Tohye Tewodros Gizaw, Qin Zhiguang, Al-Antari Mugahed A, Ukwuoma Chiagoziem C, Lonseko Zenebe Markos, Gu Yeong Hyeon
School of Information and Software Engineering, University of Electronic Science and Technology of China, Chengdu 610054, China.
Department of Artificial Intelligence and Data Science, College of AI Convergence, Daeyang AI Center, Sejong University, Seoul 05006, Republic of Korea.
Bioengineering (Basel). 2024 Aug 31;11(9):887. doi: 10.3390/bioengineering11090887.

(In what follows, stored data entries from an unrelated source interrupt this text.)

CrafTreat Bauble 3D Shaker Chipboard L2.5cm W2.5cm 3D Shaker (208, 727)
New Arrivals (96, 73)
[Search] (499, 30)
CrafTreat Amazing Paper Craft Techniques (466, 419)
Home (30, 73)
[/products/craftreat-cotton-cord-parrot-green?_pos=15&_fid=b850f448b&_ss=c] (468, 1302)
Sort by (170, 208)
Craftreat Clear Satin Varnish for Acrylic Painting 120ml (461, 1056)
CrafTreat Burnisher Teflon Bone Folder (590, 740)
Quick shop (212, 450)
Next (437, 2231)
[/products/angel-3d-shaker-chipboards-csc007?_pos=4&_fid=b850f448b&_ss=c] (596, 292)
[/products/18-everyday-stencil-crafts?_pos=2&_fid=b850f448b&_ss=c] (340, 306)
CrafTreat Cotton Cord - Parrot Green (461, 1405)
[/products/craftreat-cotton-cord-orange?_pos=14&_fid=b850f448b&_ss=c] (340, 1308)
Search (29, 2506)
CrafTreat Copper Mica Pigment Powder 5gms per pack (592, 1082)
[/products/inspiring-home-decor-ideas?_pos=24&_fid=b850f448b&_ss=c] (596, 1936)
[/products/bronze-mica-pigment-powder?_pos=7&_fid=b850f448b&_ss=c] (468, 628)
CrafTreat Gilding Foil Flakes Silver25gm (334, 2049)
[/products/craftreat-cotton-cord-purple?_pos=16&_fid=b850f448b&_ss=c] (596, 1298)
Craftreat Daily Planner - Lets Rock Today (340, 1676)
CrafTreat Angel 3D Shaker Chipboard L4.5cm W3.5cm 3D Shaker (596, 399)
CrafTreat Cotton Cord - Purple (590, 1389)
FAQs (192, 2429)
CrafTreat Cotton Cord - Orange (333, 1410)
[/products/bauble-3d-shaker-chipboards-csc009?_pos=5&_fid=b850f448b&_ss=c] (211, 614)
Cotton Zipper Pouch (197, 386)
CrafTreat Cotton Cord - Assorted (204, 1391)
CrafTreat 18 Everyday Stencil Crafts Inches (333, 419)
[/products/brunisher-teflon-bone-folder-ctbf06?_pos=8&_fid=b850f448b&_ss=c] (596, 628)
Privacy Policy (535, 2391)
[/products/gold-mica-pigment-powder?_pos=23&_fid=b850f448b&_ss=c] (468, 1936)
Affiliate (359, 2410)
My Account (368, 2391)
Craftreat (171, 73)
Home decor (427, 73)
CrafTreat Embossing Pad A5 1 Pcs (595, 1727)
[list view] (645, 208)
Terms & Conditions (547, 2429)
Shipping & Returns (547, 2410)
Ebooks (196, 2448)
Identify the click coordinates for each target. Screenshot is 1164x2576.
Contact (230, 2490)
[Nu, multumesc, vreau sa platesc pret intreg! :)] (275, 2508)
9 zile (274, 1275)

Glaucoma, a predominant cause of visual impairment on a global scale, poses notable challenges in diagnosis owing to its initially asymptomatic presentation. Early identification is vital to prevent irreversible vision impairment. Cutting-edge deep learning techniques, such as vision transformers (ViTs), have been employed to tackle the challenge of early glaucoma detection. Nevertheless, limited approaches have been suggested to improve glaucoma classification due to issues like inadequate training data, variations in feature distribution, and the overall quality of samples. Furthermore, fundus images display significant similarities and slight discrepancies in lesion sizes, complicating glaucoma classification when utilizing ViTs. To address these obstacles, we introduce the contour-guided and augmented vision transformer (CA-ViT) for enhanced glaucoma classification using fundus images. We employ a Conditional Variational Generative Adversarial Network (CVGAN) to enhance and diversify the training dataset by incorporating conditional sample generation and reconstruction. Subsequently, a contour-guided approach is integrated to offer crucial insights into the disease, particularly concerning the optic disc and optic cup regions. Both the original images and extracted contours are given to the ViT backbone; then, feature alignment is performed with a weighted cross-entropy loss. Finally, in the inference phase, the ViT backbone, trained on the original fundus images and augmented data, is used for multi-class glaucoma categorization. By utilizing the Standardized Multi-Channel Dataset for Glaucoma (SMDG), which encompasses various datasets (e.g., EYEPACS, DRISHTI-GS, RIM-ONE, REFUGE), we conducted thorough testing. The results indicate that the proposed CA-ViT model significantly outperforms current methods, achieving a precision of 93.0%, a recall of 93.08%, an F1 score of 92.9%, and an accuracy of 93.0%. Therefore, the integration of augmentation with the CVGAN and contour guidance can effectively enhance glaucoma classification tasks.
青光眼是全球视力损害的主要原因,因其最初无症状表现,在诊断方面面临显著挑战。早期识别对于预防不可逆的视力损害至关重要。前沿的深度学习技术,如视觉Transformer(ViT),已被用于应对早期青光眼检测的挑战。然而,由于训练数据不足、特征分布变化和样本整体质量等问题,改善青光眼分类的方法有限。此外,眼底图像在病变大小上显示出显著的相似性和细微差异,这使得在使用ViT进行青光眼分类时变得复杂。为了克服这些障碍,我们引入了轮廓引导增强视觉Transformer(CA-ViT),用于使用眼底图像增强青光眼分类。我们采用条件变分生成对抗网络(CVGAN),通过纳入条件样本生成和重建来增强和多样化训练数据集。随后,集成了一种轮廓引导方法,以提供对该疾病的关键见解,特别是关于视盘和视杯区域。原始图像和提取的轮廓都被输入到ViT主干中;然后,使用加权交叉熵损失进行特征对齐。最后,在推理阶段,在原始眼底图像和增强数据上训练的ViT主干用于多类青光眼分类。通过使用涵盖各种数据集(如EYEPACS、DRISHTI-GS、RIM-ONE、REFUGE)的青光眼标准化多通道数据集(SMDG),我们进行了全面测试。结果表明,所提出的CA-ViT模型显著优于当前方法,精度达到93.0%,召回率达到93.08%,F1分数达到92.9%,准确率达到93.0%。因此,将增强与CVGAN和轮廓引导相结合可以有效地增强青光眼分类任务。